| DESCRIPTION OF THE TASK |
To complete the exercise, write out all the data exactly.

| GIVEN ENTRIES |

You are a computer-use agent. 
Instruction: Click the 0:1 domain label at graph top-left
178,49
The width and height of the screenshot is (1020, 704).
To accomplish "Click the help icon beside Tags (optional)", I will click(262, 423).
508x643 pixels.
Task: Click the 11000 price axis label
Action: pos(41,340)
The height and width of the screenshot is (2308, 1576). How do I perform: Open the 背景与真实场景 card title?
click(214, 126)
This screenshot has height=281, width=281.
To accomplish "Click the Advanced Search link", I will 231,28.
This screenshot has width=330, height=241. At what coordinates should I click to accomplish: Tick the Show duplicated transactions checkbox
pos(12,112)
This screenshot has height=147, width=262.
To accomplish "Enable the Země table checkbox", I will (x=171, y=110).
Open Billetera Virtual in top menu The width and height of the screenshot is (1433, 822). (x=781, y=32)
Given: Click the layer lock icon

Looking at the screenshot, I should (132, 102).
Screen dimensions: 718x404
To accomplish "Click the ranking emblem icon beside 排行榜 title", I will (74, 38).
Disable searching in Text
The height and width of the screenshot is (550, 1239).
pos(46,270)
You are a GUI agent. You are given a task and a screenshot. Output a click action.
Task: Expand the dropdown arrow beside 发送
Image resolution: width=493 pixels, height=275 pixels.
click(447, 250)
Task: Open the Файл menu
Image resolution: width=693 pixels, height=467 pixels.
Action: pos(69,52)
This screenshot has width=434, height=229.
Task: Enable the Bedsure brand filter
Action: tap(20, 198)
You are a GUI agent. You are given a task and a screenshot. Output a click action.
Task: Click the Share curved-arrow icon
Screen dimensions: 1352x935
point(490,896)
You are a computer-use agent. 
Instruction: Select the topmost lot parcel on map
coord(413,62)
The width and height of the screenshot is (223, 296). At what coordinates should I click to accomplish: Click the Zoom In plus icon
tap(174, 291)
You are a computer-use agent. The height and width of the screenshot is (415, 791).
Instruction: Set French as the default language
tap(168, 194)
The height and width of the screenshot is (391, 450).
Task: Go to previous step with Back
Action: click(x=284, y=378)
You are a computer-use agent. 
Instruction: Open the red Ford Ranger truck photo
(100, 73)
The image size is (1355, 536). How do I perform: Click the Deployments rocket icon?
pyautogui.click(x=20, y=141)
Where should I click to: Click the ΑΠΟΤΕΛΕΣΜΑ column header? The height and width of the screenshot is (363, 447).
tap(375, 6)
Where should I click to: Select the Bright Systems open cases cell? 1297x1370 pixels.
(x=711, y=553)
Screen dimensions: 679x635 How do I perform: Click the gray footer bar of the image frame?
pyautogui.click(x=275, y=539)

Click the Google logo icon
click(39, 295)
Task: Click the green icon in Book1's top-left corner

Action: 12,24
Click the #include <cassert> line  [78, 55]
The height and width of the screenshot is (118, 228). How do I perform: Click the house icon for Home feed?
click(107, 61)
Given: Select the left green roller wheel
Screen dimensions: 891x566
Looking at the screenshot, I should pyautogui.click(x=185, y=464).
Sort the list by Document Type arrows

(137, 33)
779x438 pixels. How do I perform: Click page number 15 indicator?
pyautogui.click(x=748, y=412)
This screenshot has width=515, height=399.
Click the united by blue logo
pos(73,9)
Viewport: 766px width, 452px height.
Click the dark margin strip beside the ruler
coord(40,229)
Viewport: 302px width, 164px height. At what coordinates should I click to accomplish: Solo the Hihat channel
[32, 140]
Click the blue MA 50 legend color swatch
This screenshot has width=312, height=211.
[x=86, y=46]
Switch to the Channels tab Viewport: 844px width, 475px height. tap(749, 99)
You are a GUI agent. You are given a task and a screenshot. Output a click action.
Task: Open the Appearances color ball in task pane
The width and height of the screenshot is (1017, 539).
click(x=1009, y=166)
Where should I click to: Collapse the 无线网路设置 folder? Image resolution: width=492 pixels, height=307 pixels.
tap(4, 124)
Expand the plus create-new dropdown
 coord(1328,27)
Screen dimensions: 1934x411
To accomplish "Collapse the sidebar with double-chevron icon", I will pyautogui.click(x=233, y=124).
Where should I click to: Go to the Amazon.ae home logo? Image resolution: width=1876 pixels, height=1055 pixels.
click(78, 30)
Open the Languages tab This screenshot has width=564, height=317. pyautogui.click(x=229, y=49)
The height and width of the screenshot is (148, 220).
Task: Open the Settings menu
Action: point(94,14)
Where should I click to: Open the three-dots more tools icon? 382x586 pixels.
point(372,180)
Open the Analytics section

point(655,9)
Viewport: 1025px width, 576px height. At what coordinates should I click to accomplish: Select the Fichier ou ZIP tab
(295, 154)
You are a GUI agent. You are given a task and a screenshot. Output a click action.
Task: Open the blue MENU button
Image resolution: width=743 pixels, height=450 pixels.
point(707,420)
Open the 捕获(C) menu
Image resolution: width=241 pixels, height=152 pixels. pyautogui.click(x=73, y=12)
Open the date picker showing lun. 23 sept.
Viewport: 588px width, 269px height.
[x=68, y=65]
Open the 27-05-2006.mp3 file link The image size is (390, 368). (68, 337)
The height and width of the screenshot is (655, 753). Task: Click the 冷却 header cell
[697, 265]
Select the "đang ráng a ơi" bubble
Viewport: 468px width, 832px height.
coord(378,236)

| SOLVED EXERCISE |
You are a computer-use agent. 
Instruction: Click the 0:1 domain label at graph top-left
178,49
The width and height of the screenshot is (1020, 704).
To accomplish "Click the help icon beside Tags (optional)", I will click(262, 423).
508x643 pixels.
Task: Click the 11000 price axis label
Action: pos(41,340)
The height and width of the screenshot is (2308, 1576). How do I perform: Open the 背景与真实场景 card title?
click(214, 126)
This screenshot has height=281, width=281.
To accomplish "Click the Advanced Search link", I will 231,28.
This screenshot has width=330, height=241. At what coordinates should I click to accomplish: Tick the Show duplicated transactions checkbox
pos(12,112)
This screenshot has height=147, width=262.
To accomplish "Enable the Země table checkbox", I will (x=171, y=110).
Open Billetera Virtual in top menu The width and height of the screenshot is (1433, 822). (x=781, y=32)
Given: Click the layer lock icon

Looking at the screenshot, I should (132, 102).
Screen dimensions: 718x404
To accomplish "Click the ranking emblem icon beside 排行榜 title", I will (74, 38).
Disable searching in Text
The height and width of the screenshot is (550, 1239).
pos(46,270)
You are a GUI agent. You are given a task and a screenshot. Output a click action.
Task: Expand the dropdown arrow beside 发送
Image resolution: width=493 pixels, height=275 pixels.
click(447, 250)
Task: Open the Файл menu
Image resolution: width=693 pixels, height=467 pixels.
Action: pos(69,52)
This screenshot has width=434, height=229.
Task: Enable the Bedsure brand filter
Action: tap(20, 198)
You are a GUI agent. You are given a task and a screenshot. Output a click action.
Task: Click the Share curved-arrow icon
Screen dimensions: 1352x935
point(490,896)
You are a computer-use agent. 
Instruction: Select the topmost lot parcel on map
coord(413,62)
The width and height of the screenshot is (223, 296). At what coordinates should I click to accomplish: Click the Zoom In plus icon
tap(174, 291)
You are a computer-use agent. The height and width of the screenshot is (415, 791).
Instruction: Set French as the default language
tap(168, 194)
The height and width of the screenshot is (391, 450).
Task: Go to previous step with Back
Action: click(x=284, y=378)
You are a computer-use agent. 
Instruction: Open the red Ford Ranger truck photo
(100, 73)
The image size is (1355, 536). How do I perform: Click the Deployments rocket icon?
pyautogui.click(x=20, y=141)
Where should I click to: Click the ΑΠΟΤΕΛΕΣΜΑ column header? The height and width of the screenshot is (363, 447).
tap(375, 6)
Where should I click to: Select the Bright Systems open cases cell? 1297x1370 pixels.
(x=711, y=553)
Screen dimensions: 679x635 How do I perform: Click the gray footer bar of the image frame?
pyautogui.click(x=275, y=539)

Click the Google logo icon
click(39, 295)
Task: Click the green icon in Book1's top-left corner

Action: 12,24
Click the #include <cassert> line  [78, 55]
The height and width of the screenshot is (118, 228). How do I perform: Click the house icon for Home feed?
click(107, 61)
Given: Select the left green roller wheel
Screen dimensions: 891x566
Looking at the screenshot, I should pyautogui.click(x=185, y=464).
Sort the list by Document Type arrows

(137, 33)
779x438 pixels. How do I perform: Click page number 15 indicator?
pyautogui.click(x=748, y=412)
This screenshot has width=515, height=399.
Click the united by blue logo
pos(73,9)
Viewport: 766px width, 452px height.
Click the dark margin strip beside the ruler
coord(40,229)
Viewport: 302px width, 164px height. At what coordinates should I click to accomplish: Solo the Hihat channel
[32, 140]
Click the blue MA 50 legend color swatch
This screenshot has width=312, height=211.
[x=86, y=46]
Switch to the Channels tab Viewport: 844px width, 475px height. tap(749, 99)
You are a GUI agent. You are given a task and a screenshot. Output a click action.
Task: Open the Appearances color ball in task pane
The width and height of the screenshot is (1017, 539).
click(x=1009, y=166)
Where should I click to: Collapse the 无线网路设置 folder? Image resolution: width=492 pixels, height=307 pixels.
tap(4, 124)
Expand the plus create-new dropdown
 coord(1328,27)
Screen dimensions: 1934x411
To accomplish "Collapse the sidebar with double-chevron icon", I will pyautogui.click(x=233, y=124).
Where should I click to: Go to the Amazon.ae home logo? Image resolution: width=1876 pixels, height=1055 pixels.
click(78, 30)
Open the Languages tab This screenshot has width=564, height=317. pyautogui.click(x=229, y=49)
The height and width of the screenshot is (148, 220).
Task: Open the Settings menu
Action: point(94,14)
Where should I click to: Open the three-dots more tools icon? 382x586 pixels.
point(372,180)
Open the Analytics section

point(655,9)
Viewport: 1025px width, 576px height. At what coordinates should I click to accomplish: Select the Fichier ou ZIP tab
(295, 154)
You are a GUI agent. You are given a task and a screenshot. Output a click action.
Task: Open the blue MENU button
Image resolution: width=743 pixels, height=450 pixels.
point(707,420)
Open the 捕获(C) menu
Image resolution: width=241 pixels, height=152 pixels. pyautogui.click(x=73, y=12)
Open the date picker showing lun. 23 sept.
Viewport: 588px width, 269px height.
[x=68, y=65]
Open the 27-05-2006.mp3 file link The image size is (390, 368). (68, 337)
The height and width of the screenshot is (655, 753). Task: Click the 冷却 header cell
[697, 265]
Select the "đang ráng a ơi" bubble
Viewport: 468px width, 832px height.
coord(378,236)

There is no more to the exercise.